Шестого мая в Меловой роще появилась рыжая Галька, и Эленсэнт, посовещавшись с Таллэ и Хелкой, решила устроить маленькую гадость своему давнему недругу. Сделать это было проще простого — Галька, автор нескольких неплохих переводов стихов Толкиена и лучший в «Рассвете» знаток эльфийских наречий, была очень высокого мнения о себе как о Галадриэли и жаждала взглянуть на своего киносъемочного двойника. И не успела она обменяться приветствиями с неразлучной троицей, как Хелка тут же начала ее дразнить:
— Знаешь, Галь, все-таки в сравнении с нашей местной Галадриэлью ты здорово проигрываешь.

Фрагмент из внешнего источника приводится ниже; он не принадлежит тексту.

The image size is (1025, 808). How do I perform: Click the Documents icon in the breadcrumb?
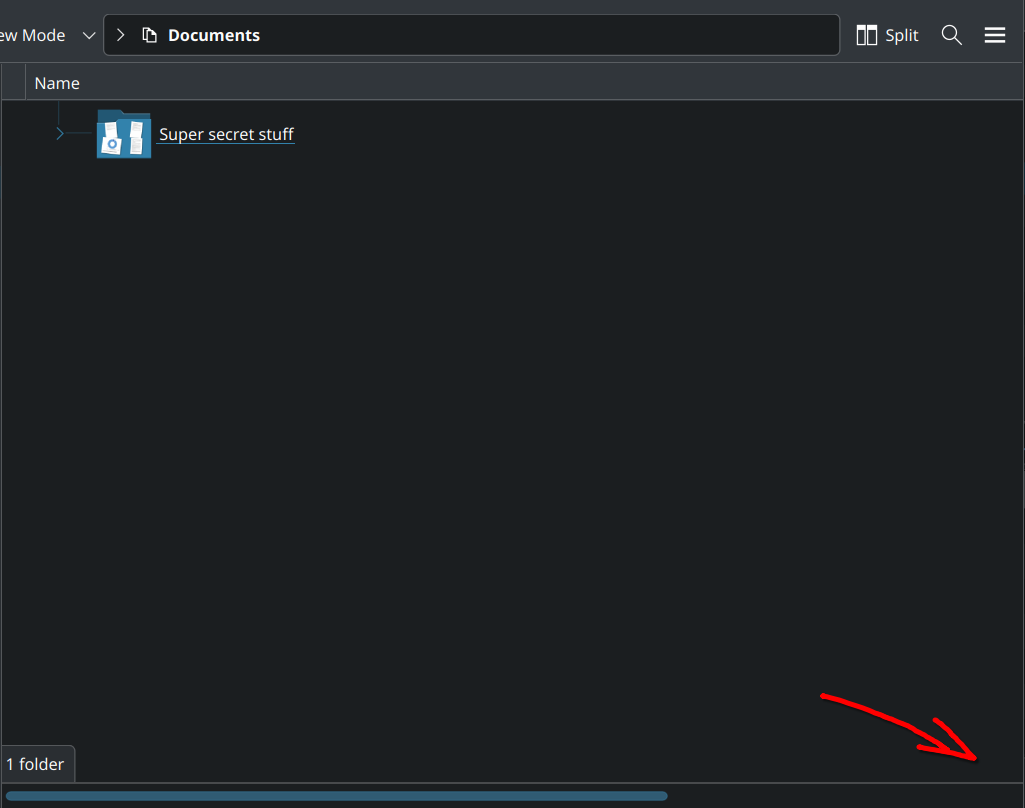click(x=150, y=35)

— Это почему же? — тут же вскинулась Галька.
— Да хотя бы по внешности. А кроме того, у нее есть самое настоящее Зеркало, а не как у тебя, суповая миска.
— Кстати, мы уже давно спорим, что же у тебя все-таки плавало в этой миске: лепестки тюльпана или резаная свекла? — с милой улыбкой подхватила Эленсэнт.
— Вы хамите, девочки, — ответила Галька, задетая за живое. — Конечно, у вас здесь киностудия, и есть возможность иметь Зеркало, которое выглядит.
— Дело в том, что оно не только выглядит, — чуточку нахально возразила Эленсэнт. — Оно еще и работает.
— В натуре, — поддакнула ей Таллэ.
— Как работает? — не поверила Галька.
— Как настоящее. Можем показать, наша Галадриэль отсюда в двух шагах живет. Вообще она к своему Зеркалу неохотно подпускает посторонних, но думаю, для коллеги сделает исключение, — словечко «коллега» в устах Эленсэнт достало Гальку окончательно и бесповоротно, и она произнесла, не скрывая насмешки:
— Ну-ну! Любопытно взглянуть на вашу эльфийскую магию с клеймом «Голдмэлл»!
Эленсэнт только это и было нужно. Она весело зашагала к «кораллу» Наталии. Галька и подруги не отставали. Подойдя к раскрытому окну, Эленсэнт просунула голову внутрь и позвала:
— Наталия, можно вас на минутку?
— В чем дело, Сента? — отозвался из глубины «коралла» красивый голос.
— Мы тут вам московскую Галадриэль привели, хотите познакомиться?
— Хочу, — ответил голос. Галька уже приготовилась возмущенно фыркнуть, но тут распахнулась дверь, и на пороге встала сама Наталия Коваленко, такая же светлая и красивая, как этот майский полдень. Все в ней, как всегда, было простым и легким — и светло-оливковое, без единого украшения, платье с глубоким вырезом, и русые с золотинкой волосы, свободно падающие на плечи, и тонкий златопластовый обруч от киносъемочного прикида на голове, горящий на солнце жарким золотом.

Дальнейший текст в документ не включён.